Psychotic disorders such as schizophrenic disorders and bipolar disorders (the only ones mentioned here because they are the most frequent and the most devastating ones) are quite another matter. These are mental disorders which so severely alter mental functions in such a way that their victims often are not able to become aware that the origin of the problems they experience lies with themselves. It does not occur to them that they should go to the doctor, they don't feel the need for it. When consultation of a doctor is suggested (by a relative or a friend), they may reject the idea obdurately. This does not reflect a stubborn "psychological" denying of the illness. It corresponds to what neurologists call anosognosia. Anosognosia is the inability of someone to become aware of his/her own troubles and defects and of the abnormal character of his/her symptoms, although they are obvious to all except to their own victim. This lack of awareness results from the deficiency of the cerebral circuits (in the frontal cerebral cortex) whose integrity is a prerequisite basis for the critical mind (belgian psychologists and psychiatrists seem to ignore anosognosia, they never mention it).

Causes and mechanisms of psychoses are still unknown, and those who claim otherwise either don't know what they are talking about, or they misrepresent truth.

Even the existence of psychoses as actually well distinct entities (schizophrenia, maniaco-depressive or bipolar disorder, for instance) is at issue between psychiatrists. In no way should these disputes be taken as evidence that the numerous and very diverse mental disorders which are bundled up under these names should not exist. Indeed, they exist, their victims are testimony for it! These issues only mean that we have no certainty about the validity of classifications and of groupings and orderings that psychiatrists, all over the world and since many years, are making up of these troubles on very shaky grounds. Medical doctors would say that psychoses are syndromes, they are neither specific nor well-defined diseases. They are disorders so to speak made up of bits and pieces, some kind of puzzles, the pictures which eventually come to emerge from putting their pieces together are always unsure and questionable. This sometimes entices some psychiatrists in our country, possibly because they prefer sophisms and provocation to medicine, to claim that schizophrenia does not exist, which they then believe would entitle them to refrain from treating people ill with this non existent disease.
Schizophrenia as a well defined disease entity might in fact have no actual existence. But ill persons afflicted with schizophrenia nevertheless do indeed exist; who would say one need not be concerned by their fate?

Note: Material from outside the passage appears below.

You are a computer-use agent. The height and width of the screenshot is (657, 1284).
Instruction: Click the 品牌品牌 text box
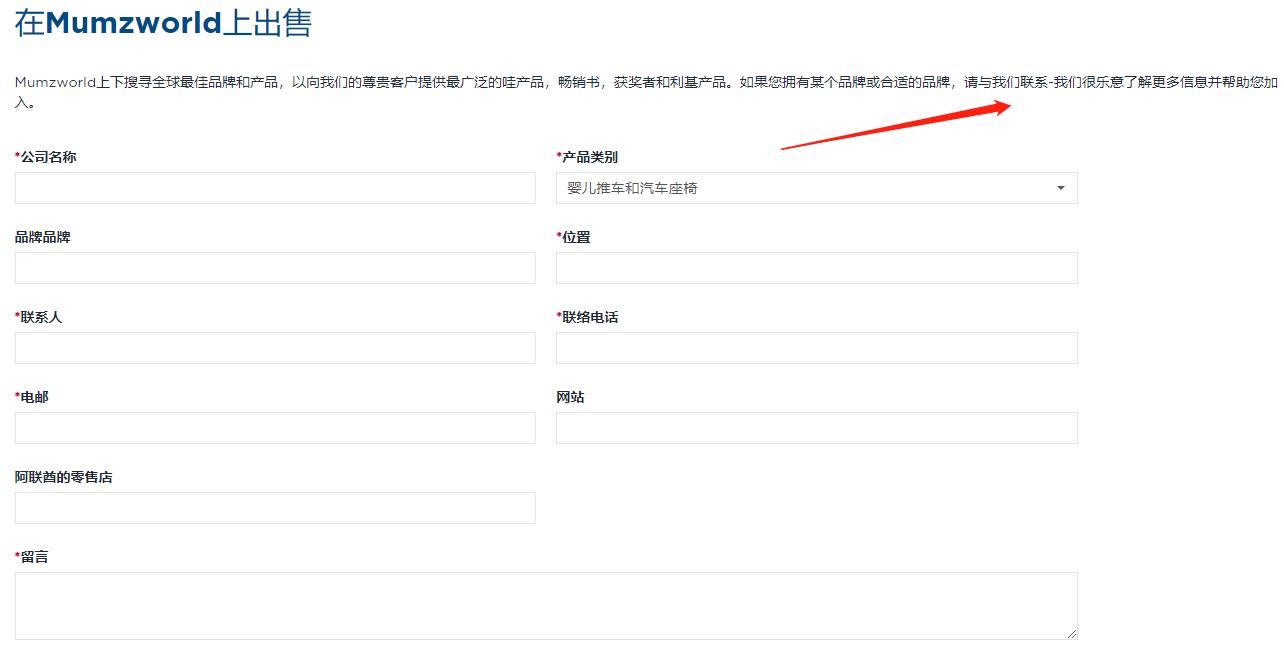pos(275,267)
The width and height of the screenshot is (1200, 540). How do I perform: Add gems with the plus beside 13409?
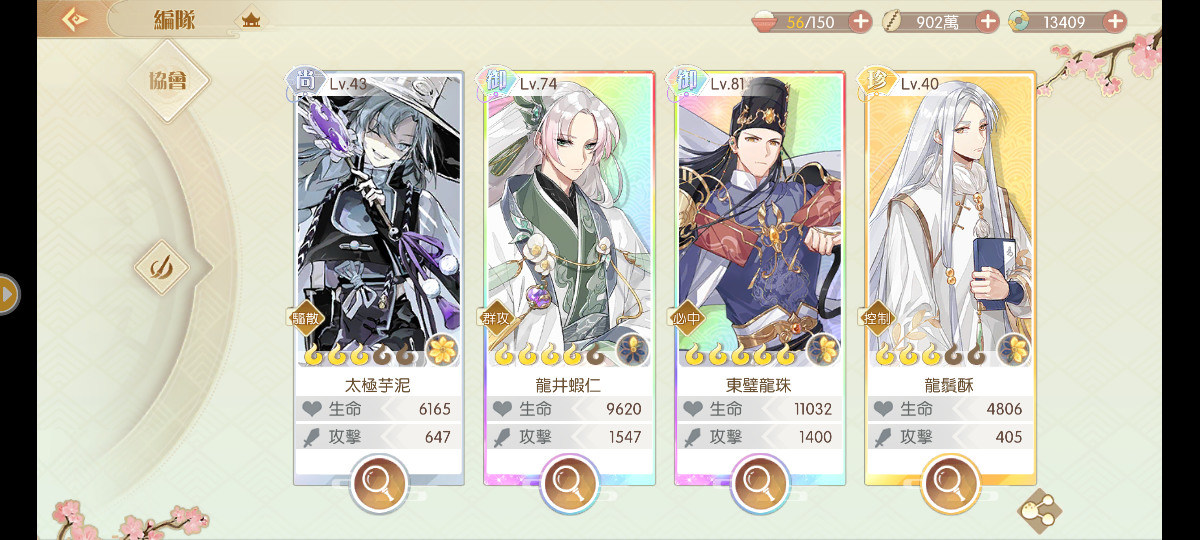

Although specific causes of these severe chronic disorders are still unknown, there is evidence that causal factors are in part genetic (they belong to the genetic inheritance of the human species as a whole), environmental factors also come into play. Contrasting with what happens for neuroses, factors responsible for the development of psychoses are likely to intervene much earlier during brain development (it could be anytime from as early as the 4th week in utero and, according to some, up to the end of the teenage years). It should be no great wonder then if faults in brain structure should be much deeper and more extensive than in neuroses, nor is it likey that they would be amenable to the same methods of treatment.

The methods of treatment consist of the entire collection of remedies and treatments which should be able, if not to cure the illness, at least to relieve its symptoms and consequences. Everybody is convinced to know at least a few things about the general meanings of medical care and treatments that have to do with non psychiatric medicine. Since our psychiatrists also are "doctors", the fiction arises according to which, by analogy with the other branches of medicine, psychiatric care and treatments also should be but specialized medical treatments. At least, that's what the lay persons and the public at large usually believe, because psychiatric treatments and care are also given in hospitals where doctors work. Moreover, since advances in all medical treatments have been so great lately, surely psychiatric treatments should be no exception? That's an illusion. At least in this country, psychiatric care and treatments have nothing in common with medical treatment in the usual medical sense of these two words.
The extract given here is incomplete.